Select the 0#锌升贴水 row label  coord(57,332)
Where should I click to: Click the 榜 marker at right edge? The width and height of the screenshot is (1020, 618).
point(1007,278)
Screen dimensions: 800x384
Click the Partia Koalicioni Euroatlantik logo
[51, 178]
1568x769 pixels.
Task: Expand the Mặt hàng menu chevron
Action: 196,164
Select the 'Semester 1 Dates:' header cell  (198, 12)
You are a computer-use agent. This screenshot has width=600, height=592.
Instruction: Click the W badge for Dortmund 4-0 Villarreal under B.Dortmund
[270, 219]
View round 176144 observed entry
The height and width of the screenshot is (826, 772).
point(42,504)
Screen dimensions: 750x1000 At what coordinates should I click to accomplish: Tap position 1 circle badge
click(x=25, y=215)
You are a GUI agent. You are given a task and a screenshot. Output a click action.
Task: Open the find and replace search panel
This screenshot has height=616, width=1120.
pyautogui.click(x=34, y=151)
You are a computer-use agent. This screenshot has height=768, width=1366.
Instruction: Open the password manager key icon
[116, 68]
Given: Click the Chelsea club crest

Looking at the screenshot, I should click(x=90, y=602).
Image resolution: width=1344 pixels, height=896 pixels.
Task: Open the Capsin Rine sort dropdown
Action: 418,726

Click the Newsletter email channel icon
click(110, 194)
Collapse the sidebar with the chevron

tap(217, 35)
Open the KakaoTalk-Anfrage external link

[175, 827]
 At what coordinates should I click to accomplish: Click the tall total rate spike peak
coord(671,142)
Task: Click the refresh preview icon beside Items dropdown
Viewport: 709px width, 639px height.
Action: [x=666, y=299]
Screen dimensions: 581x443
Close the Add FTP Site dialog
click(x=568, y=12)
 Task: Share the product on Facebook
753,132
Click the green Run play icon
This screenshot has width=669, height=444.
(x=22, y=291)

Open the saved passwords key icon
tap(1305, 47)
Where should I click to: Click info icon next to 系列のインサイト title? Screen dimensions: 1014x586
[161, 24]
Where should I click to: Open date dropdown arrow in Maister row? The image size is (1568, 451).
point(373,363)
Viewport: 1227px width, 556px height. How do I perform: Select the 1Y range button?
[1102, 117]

================

### What you need to do
Reproduce every one of the records above, replacing "Screen dimensions" with "Display size" wherever it occurs and leaving all else unchanged.

### Problem solution
Select the 0#锌升贴水 row label  coord(57,332)
Where should I click to: Click the 榜 marker at right edge? The width and height of the screenshot is (1020, 618).
point(1007,278)
Display size: 800x384
Click the Partia Koalicioni Euroatlantik logo
[51, 178]
1568x769 pixels.
Task: Expand the Mặt hàng menu chevron
Action: 196,164
Select the 'Semester 1 Dates:' header cell  (198, 12)
You are a computer-use agent. This screenshot has width=600, height=592.
Instruction: Click the W badge for Dortmund 4-0 Villarreal under B.Dortmund
[270, 219]
View round 176144 observed entry
The height and width of the screenshot is (826, 772).
point(42,504)
Display size: 750x1000 At what coordinates should I click to accomplish: Tap position 1 circle badge
click(x=25, y=215)
You are a GUI agent. You are given a task and a screenshot. Output a click action.
Task: Open the find and replace search panel
This screenshot has height=616, width=1120.
pyautogui.click(x=34, y=151)
You are a computer-use agent. This screenshot has height=768, width=1366.
Instruction: Open the password manager key icon
[116, 68]
Given: Click the Chelsea club crest

Looking at the screenshot, I should click(x=90, y=602).
Image resolution: width=1344 pixels, height=896 pixels.
Task: Open the Capsin Rine sort dropdown
Action: 418,726

Click the Newsletter email channel icon
click(110, 194)
Collapse the sidebar with the chevron

tap(217, 35)
Open the KakaoTalk-Anfrage external link

[175, 827]
 At what coordinates should I click to accomplish: Click the tall total rate spike peak
coord(671,142)
Task: Click the refresh preview icon beside Items dropdown
Viewport: 709px width, 639px height.
Action: [x=666, y=299]
Display size: 581x443
Close the Add FTP Site dialog
click(x=568, y=12)
 Task: Share the product on Facebook
753,132
Click the green Run play icon
This screenshot has width=669, height=444.
(x=22, y=291)

Open the saved passwords key icon
tap(1305, 47)
Where should I click to: Click info icon next to 系列のインサイト title? Display size: 1014x586
[161, 24]
Where should I click to: Open date dropdown arrow in Maister row? The image size is (1568, 451).
point(373,363)
Viewport: 1227px width, 556px height. How do I perform: Select the 1Y range button?
[1102, 117]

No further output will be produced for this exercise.